Given instruction — Write the lines of the records below as a JSON list of strings, one string per line, starting at the line that contains "Click the ВР code 120" and ending at the line that contains "pyautogui.click(x=60, y=211)", with blank lines dropped. Leave out the pictures.

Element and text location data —
::::

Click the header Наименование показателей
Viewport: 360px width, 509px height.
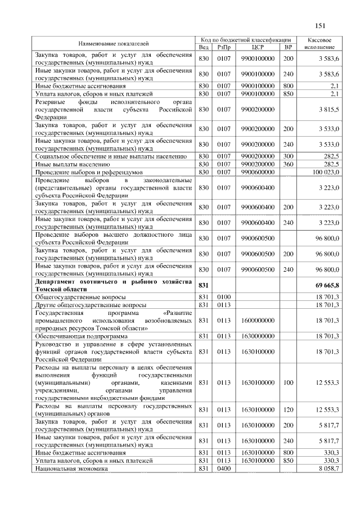[x=114, y=43]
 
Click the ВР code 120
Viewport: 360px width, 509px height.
[x=288, y=412]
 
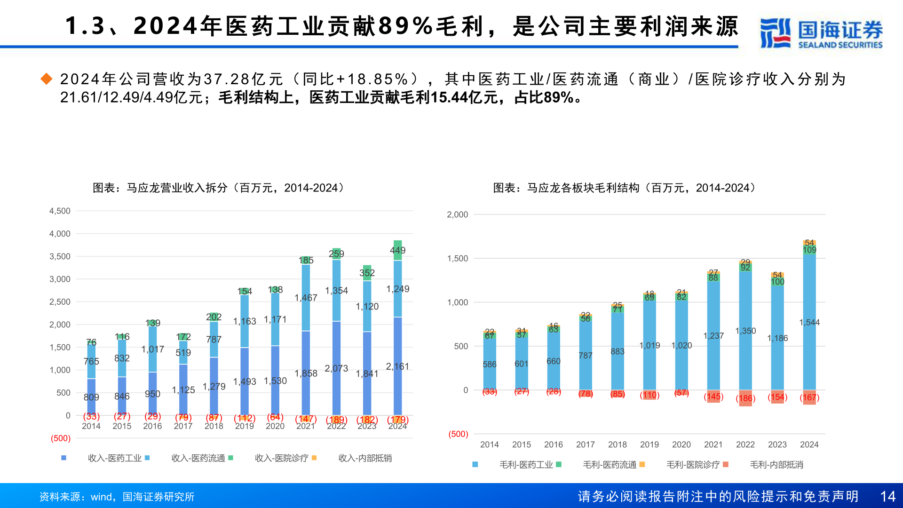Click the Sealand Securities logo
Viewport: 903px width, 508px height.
pyautogui.click(x=821, y=33)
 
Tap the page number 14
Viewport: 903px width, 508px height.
pyautogui.click(x=887, y=496)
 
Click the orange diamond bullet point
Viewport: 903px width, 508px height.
pyautogui.click(x=47, y=79)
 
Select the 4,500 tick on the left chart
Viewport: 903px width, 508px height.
pyautogui.click(x=60, y=211)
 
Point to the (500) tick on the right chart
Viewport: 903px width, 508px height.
pyautogui.click(x=458, y=434)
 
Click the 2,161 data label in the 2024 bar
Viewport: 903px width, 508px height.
pyautogui.click(x=397, y=366)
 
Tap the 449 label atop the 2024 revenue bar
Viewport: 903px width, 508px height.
pyautogui.click(x=397, y=250)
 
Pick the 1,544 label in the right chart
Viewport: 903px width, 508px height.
pyautogui.click(x=809, y=322)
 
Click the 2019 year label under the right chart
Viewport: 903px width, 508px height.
pyautogui.click(x=649, y=444)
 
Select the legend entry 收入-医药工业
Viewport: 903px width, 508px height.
pyautogui.click(x=114, y=458)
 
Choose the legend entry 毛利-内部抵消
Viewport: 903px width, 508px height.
pyautogui.click(x=776, y=465)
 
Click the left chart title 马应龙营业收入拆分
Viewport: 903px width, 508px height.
pyautogui.click(x=219, y=188)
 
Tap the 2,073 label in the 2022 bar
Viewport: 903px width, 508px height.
pyautogui.click(x=336, y=368)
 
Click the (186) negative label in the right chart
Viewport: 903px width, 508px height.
pyautogui.click(x=745, y=398)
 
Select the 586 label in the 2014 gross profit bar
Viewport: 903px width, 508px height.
pyautogui.click(x=489, y=365)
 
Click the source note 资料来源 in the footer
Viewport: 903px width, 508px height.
pyautogui.click(x=117, y=497)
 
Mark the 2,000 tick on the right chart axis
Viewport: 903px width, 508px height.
pyautogui.click(x=457, y=214)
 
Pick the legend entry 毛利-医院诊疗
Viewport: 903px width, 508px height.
pyautogui.click(x=693, y=465)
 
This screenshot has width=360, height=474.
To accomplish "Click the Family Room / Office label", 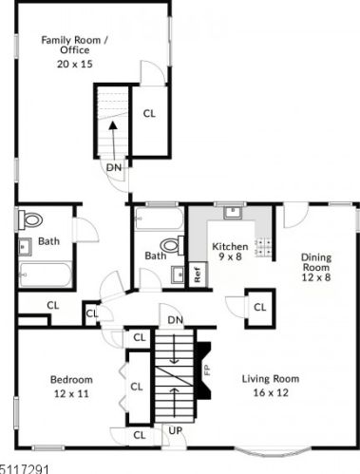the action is pyautogui.click(x=75, y=45).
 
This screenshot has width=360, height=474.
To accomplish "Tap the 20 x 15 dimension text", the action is pyautogui.click(x=75, y=64).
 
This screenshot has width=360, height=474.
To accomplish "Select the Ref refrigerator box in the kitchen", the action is pyautogui.click(x=198, y=275).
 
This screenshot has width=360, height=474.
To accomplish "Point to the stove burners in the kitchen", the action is pyautogui.click(x=264, y=247).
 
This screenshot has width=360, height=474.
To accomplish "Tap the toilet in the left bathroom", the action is pyautogui.click(x=30, y=219).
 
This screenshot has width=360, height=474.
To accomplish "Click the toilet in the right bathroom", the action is pyautogui.click(x=172, y=245).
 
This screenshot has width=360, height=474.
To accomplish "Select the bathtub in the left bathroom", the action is pyautogui.click(x=46, y=275).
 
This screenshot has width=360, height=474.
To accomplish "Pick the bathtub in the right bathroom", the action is pyautogui.click(x=159, y=218).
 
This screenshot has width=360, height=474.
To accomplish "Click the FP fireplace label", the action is pyautogui.click(x=207, y=370).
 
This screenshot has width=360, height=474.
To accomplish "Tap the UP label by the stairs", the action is pyautogui.click(x=176, y=430).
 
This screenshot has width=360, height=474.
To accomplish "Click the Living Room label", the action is pyautogui.click(x=271, y=379).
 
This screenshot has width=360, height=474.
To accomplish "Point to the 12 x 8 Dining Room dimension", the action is pyautogui.click(x=316, y=277).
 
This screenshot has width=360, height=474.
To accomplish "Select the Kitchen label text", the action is pyautogui.click(x=230, y=246).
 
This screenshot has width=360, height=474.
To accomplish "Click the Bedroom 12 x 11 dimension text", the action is pyautogui.click(x=71, y=393).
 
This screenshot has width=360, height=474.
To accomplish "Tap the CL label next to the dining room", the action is pyautogui.click(x=260, y=307).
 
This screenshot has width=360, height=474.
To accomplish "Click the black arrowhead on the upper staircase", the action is pyautogui.click(x=113, y=125).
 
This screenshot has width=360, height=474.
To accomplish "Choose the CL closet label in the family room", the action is pyautogui.click(x=149, y=113).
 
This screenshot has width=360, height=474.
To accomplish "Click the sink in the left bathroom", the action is pyautogui.click(x=25, y=247).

::::

Exercise answer —
[
  "Click the ВР code 120",
  "Viewport: 360px width, 509px height.",
  "[x=288, y=412]",
  "Click the Sealand Securities logo",
  "Viewport: 903px width, 508px height.",
  "pyautogui.click(x=821, y=33)",
  "Tap the page number 14",
  "Viewport: 903px width, 508px height.",
  "pyautogui.click(x=887, y=496)",
  "Click the orange diamond bullet point",
  "Viewport: 903px width, 508px height.",
  "pyautogui.click(x=47, y=79)",
  "Select the 4,500 tick on the left chart",
  "Viewport: 903px width, 508px height.",
  "pyautogui.click(x=60, y=211)"
]